Source data
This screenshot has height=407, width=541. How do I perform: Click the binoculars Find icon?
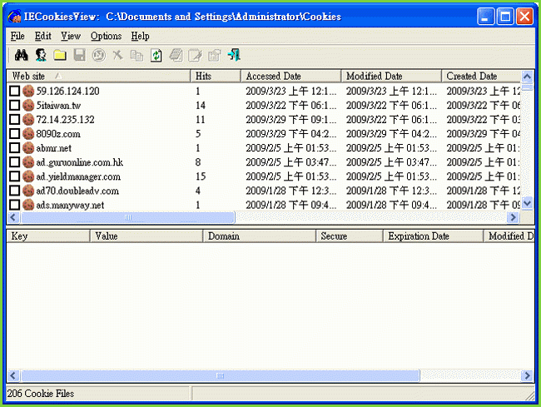(22, 55)
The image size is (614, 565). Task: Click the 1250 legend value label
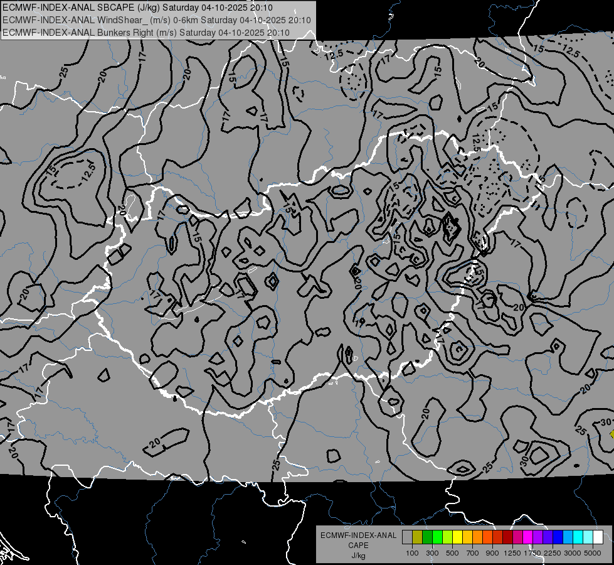(x=512, y=553)
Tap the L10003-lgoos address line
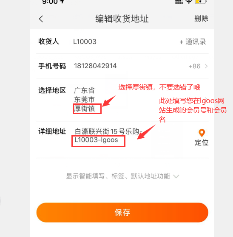 [96, 140]
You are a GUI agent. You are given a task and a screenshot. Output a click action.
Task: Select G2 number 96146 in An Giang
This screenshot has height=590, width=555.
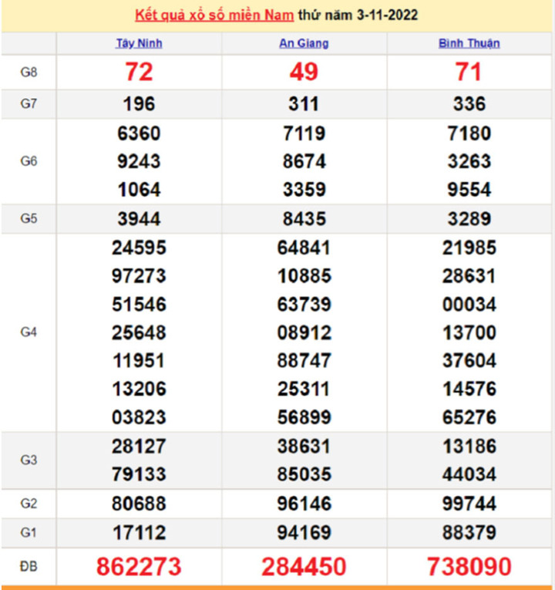click(x=304, y=504)
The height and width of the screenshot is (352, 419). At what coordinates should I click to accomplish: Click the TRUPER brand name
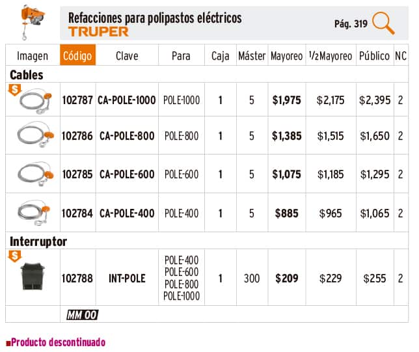click(x=98, y=31)
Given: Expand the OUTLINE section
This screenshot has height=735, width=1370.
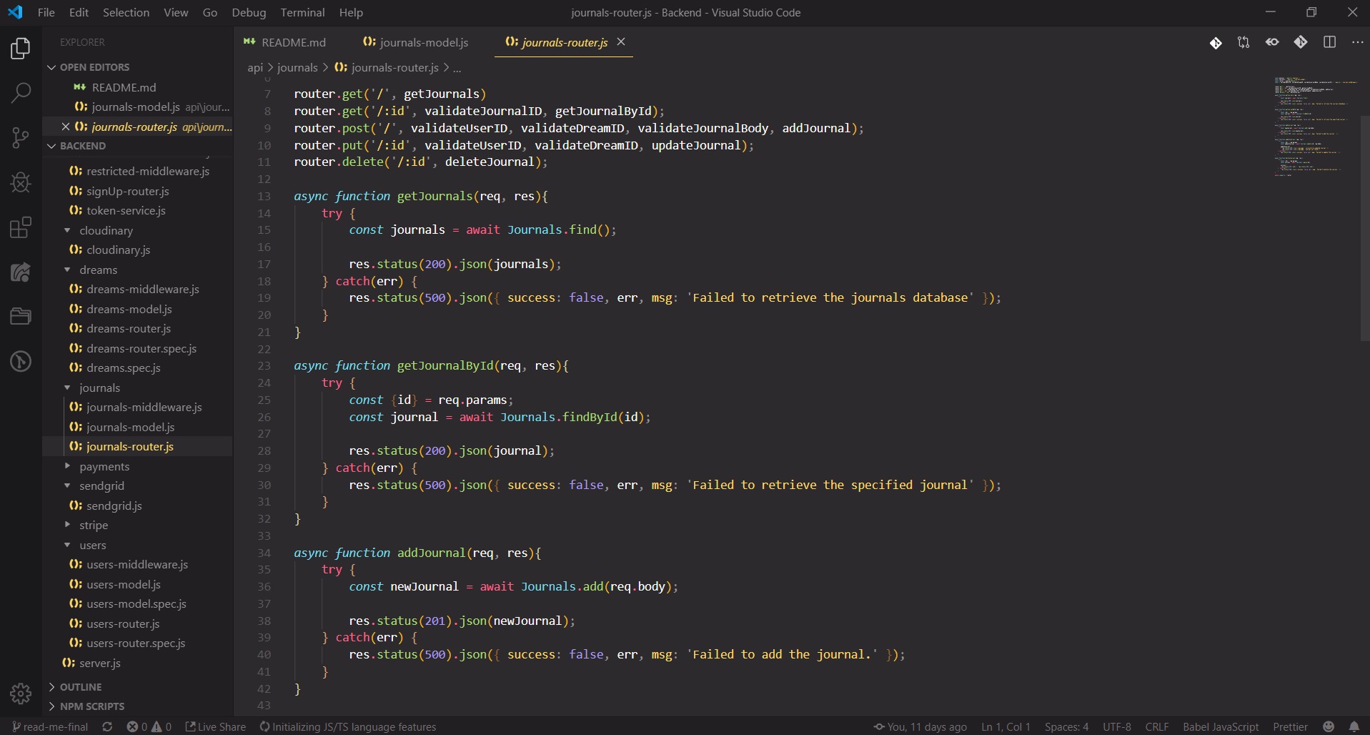Looking at the screenshot, I should pyautogui.click(x=80, y=687).
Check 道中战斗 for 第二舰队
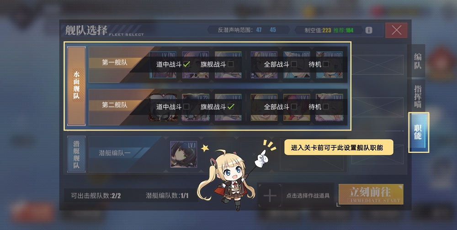 click(186, 106)
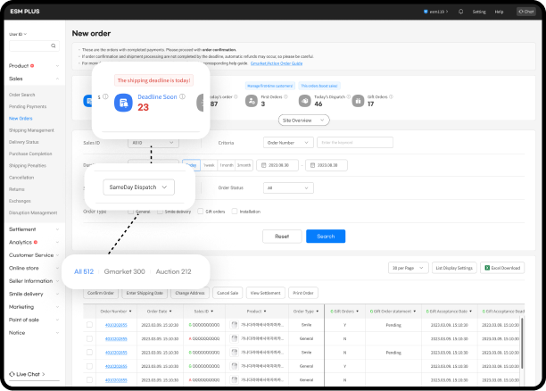
Task: Open the SameDay Dispatch dropdown
Action: 138,187
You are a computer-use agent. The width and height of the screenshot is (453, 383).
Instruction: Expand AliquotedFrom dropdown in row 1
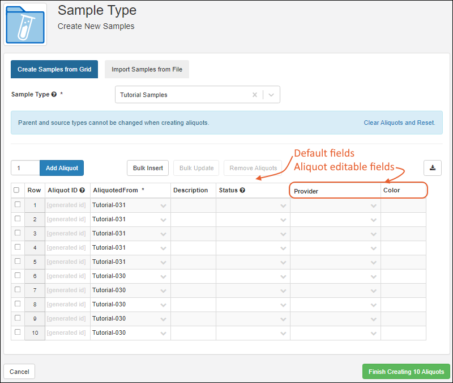[164, 205]
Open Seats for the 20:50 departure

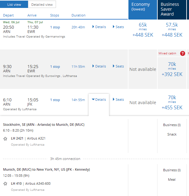[x=118, y=27]
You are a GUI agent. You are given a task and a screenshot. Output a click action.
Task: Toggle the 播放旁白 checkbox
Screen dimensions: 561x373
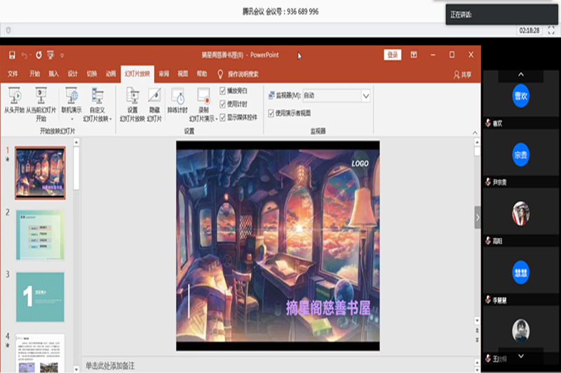pos(223,90)
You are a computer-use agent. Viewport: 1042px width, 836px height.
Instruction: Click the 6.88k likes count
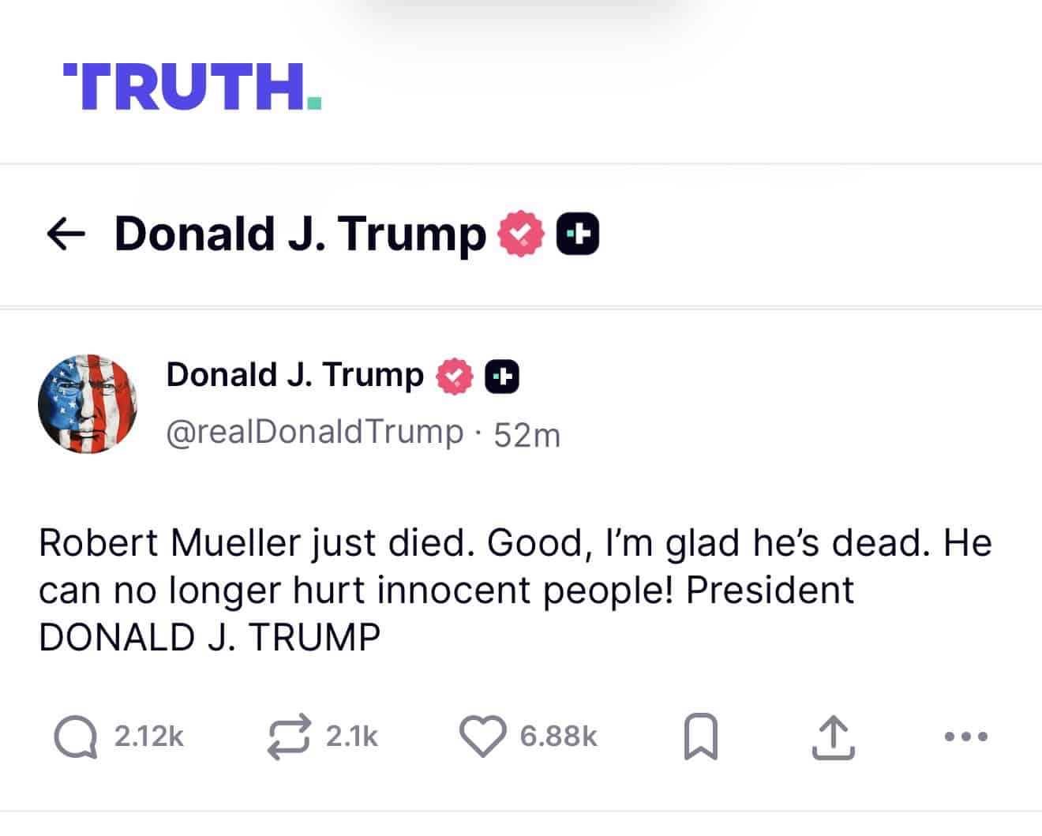(558, 737)
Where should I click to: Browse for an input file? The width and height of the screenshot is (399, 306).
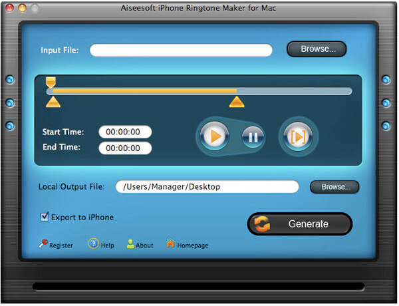click(x=317, y=49)
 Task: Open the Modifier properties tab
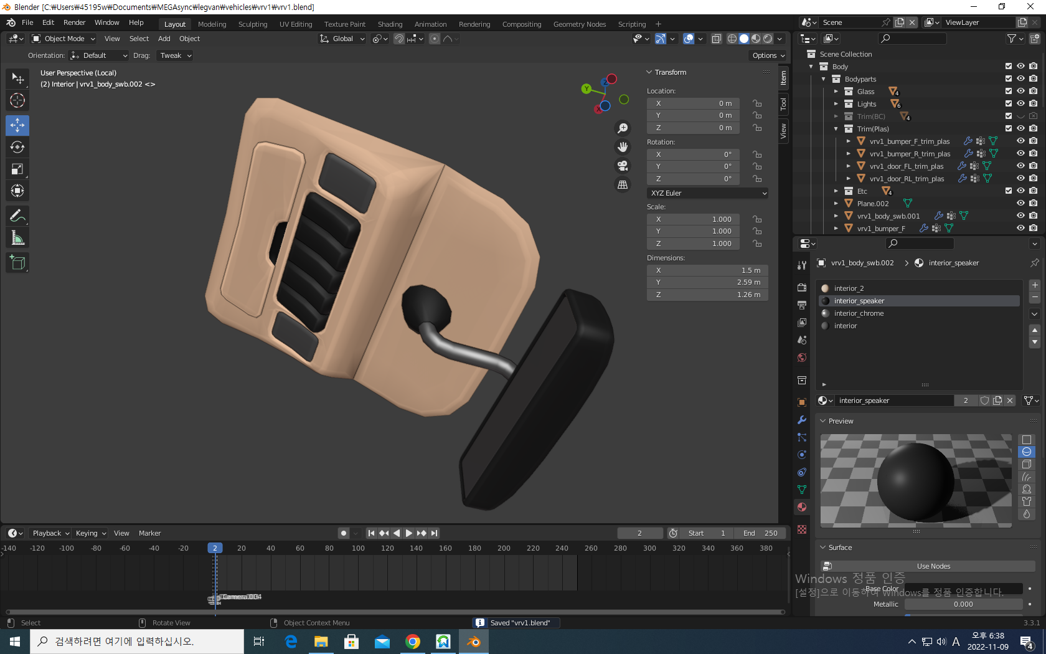(802, 420)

#### WHAT THE TASK ASKS
Strip the images and reproduce the remaining records precisely.

#### THE COMPLETED TASK
This screenshot has height=407, width=541. How do I perform: Click the binoculars Find icon?
(22, 55)
The image size is (614, 565). Task: Click the 1250 legend value label
(x=512, y=553)
Tap the L10003-lgoos address line
 [96, 140]
You are a GUI agent. You are given a task and a screenshot. Output a click action.
Task: Select G2 number 96146 in An Giang
This screenshot has height=590, width=555.
click(x=304, y=504)
The height and width of the screenshot is (352, 419). At what coordinates should I click to accomplish: Click the TRUPER brand name
click(x=98, y=31)
Given: Expand the OUTLINE section
This screenshot has height=735, width=1370.
Looking at the screenshot, I should pyautogui.click(x=80, y=687).
Check 道中战斗 for 第二舰队
 click(186, 106)
Task: Open the SameDay Dispatch dropdown
Action: 138,187
You are a computer-use agent. The width and height of the screenshot is (453, 383).
Instruction: Expand AliquotedFrom dropdown in row 1
[164, 205]
Open Seats for the 20:50 departure

[x=118, y=27]
You are a GUI agent. You are given a task and a screenshot. Output a click action.
Task: Toggle the 播放旁白 checkbox
Screen dimensions: 561x373
pos(223,90)
You are a computer-use agent. Viewport: 1042px width, 836px height.
Instruction: Click the 6.88k likes count
(558, 737)
Where should I click to: Browse for an input file? The width and height of the screenshot is (399, 306).
click(x=317, y=49)
 Task: Open the Modifier properties tab
(802, 420)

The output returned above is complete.